MPC Research Reports |
Title: | Intelligent Safety Assessment of Rural Roadways Using Automated Image and Video Analysis |
Authors: | Ali Hassandokht Mashhadi, Nikola Markovic, and Abbas Rashidi |
University: | University of Utah |
Publication Date: | Dec 2023 |
Report #: | MPC-23-510 |
Project #: | MPC-669 |
TRID #: | 01907833 |
Keywords: | computer vision, highway safety, image analysis, machine learning, ranking (statistics), safety analysis |
Roadside safety is a critical aspect of transportation management, with elements like rigid obstacles, guardrails, clear zones, and side slopes significantly impacting accident outcomes. The Federal Highway Administration (FHWA) provides a valuable rating system for departments of transportation (DOTs), but the manual rating process is time-consuming and prone to inconsistencies. This project introduces an innovative solution employing computer vision and machine learning algorithms to automate the roadside safety evaluation process.
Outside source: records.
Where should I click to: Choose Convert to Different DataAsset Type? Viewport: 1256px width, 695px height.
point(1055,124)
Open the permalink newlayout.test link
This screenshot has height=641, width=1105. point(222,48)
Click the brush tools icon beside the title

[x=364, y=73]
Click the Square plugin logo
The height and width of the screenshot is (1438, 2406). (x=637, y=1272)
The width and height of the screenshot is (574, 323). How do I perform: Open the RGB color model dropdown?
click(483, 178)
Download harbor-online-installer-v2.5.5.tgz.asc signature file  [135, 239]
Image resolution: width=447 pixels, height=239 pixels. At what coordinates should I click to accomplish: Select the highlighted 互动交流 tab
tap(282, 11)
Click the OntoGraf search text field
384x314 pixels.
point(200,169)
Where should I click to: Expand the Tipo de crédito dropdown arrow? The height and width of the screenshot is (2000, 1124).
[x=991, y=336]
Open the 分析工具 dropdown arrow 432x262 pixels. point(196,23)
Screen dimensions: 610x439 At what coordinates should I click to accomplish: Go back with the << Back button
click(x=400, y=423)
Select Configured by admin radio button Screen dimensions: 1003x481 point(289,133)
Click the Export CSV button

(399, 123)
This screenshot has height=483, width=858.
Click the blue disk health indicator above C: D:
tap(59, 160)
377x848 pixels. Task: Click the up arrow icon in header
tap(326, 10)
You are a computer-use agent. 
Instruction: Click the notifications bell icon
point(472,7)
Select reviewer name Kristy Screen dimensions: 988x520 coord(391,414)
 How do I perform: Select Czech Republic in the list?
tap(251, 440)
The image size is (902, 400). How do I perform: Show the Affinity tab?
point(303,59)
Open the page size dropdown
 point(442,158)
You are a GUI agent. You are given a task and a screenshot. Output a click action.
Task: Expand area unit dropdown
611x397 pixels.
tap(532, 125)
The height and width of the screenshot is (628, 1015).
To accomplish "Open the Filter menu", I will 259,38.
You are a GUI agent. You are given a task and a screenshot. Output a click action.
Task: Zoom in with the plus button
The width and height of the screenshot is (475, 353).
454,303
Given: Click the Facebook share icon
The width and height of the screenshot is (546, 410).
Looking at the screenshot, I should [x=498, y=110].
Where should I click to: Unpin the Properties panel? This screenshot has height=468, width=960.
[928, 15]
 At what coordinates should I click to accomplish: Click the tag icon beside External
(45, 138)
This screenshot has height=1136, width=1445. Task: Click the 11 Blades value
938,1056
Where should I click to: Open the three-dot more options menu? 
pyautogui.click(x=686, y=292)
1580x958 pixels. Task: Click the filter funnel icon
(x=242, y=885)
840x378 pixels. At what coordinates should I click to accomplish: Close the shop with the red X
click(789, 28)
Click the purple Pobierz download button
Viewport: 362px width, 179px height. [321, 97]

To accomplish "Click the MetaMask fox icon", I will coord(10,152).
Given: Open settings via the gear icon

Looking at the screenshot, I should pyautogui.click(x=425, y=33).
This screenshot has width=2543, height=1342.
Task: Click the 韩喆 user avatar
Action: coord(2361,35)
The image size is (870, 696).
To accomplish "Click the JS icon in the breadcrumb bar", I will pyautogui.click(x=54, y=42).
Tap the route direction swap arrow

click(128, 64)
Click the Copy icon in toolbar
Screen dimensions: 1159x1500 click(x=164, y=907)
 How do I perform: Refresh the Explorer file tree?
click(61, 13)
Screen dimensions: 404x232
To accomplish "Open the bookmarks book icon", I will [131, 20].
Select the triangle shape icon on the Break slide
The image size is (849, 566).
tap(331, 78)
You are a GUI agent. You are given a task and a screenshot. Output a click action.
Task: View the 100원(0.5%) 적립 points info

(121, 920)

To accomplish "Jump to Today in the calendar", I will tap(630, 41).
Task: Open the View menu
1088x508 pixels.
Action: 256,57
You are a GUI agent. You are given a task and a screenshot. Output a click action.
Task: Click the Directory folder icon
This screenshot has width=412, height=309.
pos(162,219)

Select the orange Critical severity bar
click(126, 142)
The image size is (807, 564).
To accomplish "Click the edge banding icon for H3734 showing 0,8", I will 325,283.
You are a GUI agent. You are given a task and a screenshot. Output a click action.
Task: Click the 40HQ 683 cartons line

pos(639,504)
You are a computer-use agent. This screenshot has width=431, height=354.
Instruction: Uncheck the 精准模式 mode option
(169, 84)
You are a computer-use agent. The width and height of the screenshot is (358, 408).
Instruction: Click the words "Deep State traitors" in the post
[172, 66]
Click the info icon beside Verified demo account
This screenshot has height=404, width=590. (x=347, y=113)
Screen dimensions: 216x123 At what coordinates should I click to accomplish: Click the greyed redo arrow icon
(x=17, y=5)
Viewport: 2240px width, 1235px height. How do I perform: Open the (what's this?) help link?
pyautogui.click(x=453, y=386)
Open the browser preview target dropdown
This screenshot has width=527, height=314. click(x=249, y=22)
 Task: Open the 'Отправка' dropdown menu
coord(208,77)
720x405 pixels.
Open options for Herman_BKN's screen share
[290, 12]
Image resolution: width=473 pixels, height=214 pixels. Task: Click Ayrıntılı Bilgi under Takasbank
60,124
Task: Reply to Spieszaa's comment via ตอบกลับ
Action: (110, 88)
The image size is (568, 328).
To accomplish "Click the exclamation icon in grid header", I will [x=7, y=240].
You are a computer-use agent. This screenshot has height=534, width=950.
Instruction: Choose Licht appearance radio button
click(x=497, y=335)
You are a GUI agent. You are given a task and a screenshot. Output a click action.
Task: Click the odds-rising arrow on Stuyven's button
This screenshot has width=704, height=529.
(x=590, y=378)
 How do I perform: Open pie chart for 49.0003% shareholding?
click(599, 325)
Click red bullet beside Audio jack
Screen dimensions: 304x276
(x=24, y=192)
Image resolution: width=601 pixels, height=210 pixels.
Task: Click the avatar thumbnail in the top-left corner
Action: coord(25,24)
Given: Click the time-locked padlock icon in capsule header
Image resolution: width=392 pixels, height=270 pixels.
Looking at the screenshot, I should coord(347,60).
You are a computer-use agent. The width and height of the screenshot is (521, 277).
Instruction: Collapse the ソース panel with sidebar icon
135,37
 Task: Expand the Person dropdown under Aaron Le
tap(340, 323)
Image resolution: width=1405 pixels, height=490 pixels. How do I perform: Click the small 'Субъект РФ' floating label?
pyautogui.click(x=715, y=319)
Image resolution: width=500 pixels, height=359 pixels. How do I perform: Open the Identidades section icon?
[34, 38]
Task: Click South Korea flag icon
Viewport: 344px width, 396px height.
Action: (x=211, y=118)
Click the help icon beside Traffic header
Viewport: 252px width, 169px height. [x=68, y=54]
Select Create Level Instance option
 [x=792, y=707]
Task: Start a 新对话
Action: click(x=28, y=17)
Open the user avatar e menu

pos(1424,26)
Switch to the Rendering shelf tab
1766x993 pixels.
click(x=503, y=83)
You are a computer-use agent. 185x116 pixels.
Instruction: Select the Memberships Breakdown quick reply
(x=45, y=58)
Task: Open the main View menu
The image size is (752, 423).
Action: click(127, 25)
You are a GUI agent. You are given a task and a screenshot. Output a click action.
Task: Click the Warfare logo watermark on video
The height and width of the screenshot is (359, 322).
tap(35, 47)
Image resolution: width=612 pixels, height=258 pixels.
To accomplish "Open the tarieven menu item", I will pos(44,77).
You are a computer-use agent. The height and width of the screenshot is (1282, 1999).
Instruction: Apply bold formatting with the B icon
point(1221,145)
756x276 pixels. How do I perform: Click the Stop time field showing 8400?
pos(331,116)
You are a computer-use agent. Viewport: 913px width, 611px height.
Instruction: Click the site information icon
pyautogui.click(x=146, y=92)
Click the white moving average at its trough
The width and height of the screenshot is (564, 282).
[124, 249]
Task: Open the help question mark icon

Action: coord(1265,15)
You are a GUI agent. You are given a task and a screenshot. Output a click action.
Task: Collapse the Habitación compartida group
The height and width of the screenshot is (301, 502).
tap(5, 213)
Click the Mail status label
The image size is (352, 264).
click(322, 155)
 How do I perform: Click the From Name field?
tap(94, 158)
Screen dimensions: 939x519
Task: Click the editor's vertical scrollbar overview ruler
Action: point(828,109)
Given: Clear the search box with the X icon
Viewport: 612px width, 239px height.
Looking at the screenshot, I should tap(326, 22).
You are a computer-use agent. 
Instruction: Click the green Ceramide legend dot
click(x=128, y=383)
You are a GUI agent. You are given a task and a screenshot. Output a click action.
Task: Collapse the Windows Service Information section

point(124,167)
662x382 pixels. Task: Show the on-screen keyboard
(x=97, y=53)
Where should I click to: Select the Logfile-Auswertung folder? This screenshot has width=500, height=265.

Utilizing pretrained models such as VGG16 and images captured from Utah roadways, the research team develops a robust algorithm for automated safety evaluation that aligns with the FHWA rating system, providing a comprehensive and efficient method for assessing roadside conditions. Tailored computer vision algorithms detect specific features, enhancing the accuracy of safety evaluations. Pretrained models for clear zone detection and roadside slope classification further contribute to a nuanced understanding of roadside elements. The project's outcome is a shapefile containing safety rankings for road segments on five state roads. This tool empowers traffic engineers with data-driven insights, enabling informed decision-making for prioritizing improvement projects and enhancing road safety. The automated approach showcased in this research offers a promising avenue for strengthening roadside safety measures and preventing potential accidents. While acknowledging challenges such as periodic retraining and potential false positives, this approach stands as a promising addition to existing methods. The study culminates in a shapefile encompassing safety rankings, roadside features, and illustrative sample images, providing a tangible tool for UDOT in optimizing road safety strategies.
Mashhadi, Ali Hassandokht, Nikola Markovic, and Abbas Rashidi. Intelligent Safety Assessment of Rural Roadways Using Automated Image and Video Analysis, MPC-23-510. North Dakota State University - Upper Great Plains Transportation Institute, Fargo: Mountain-Plains Consortium, 2023.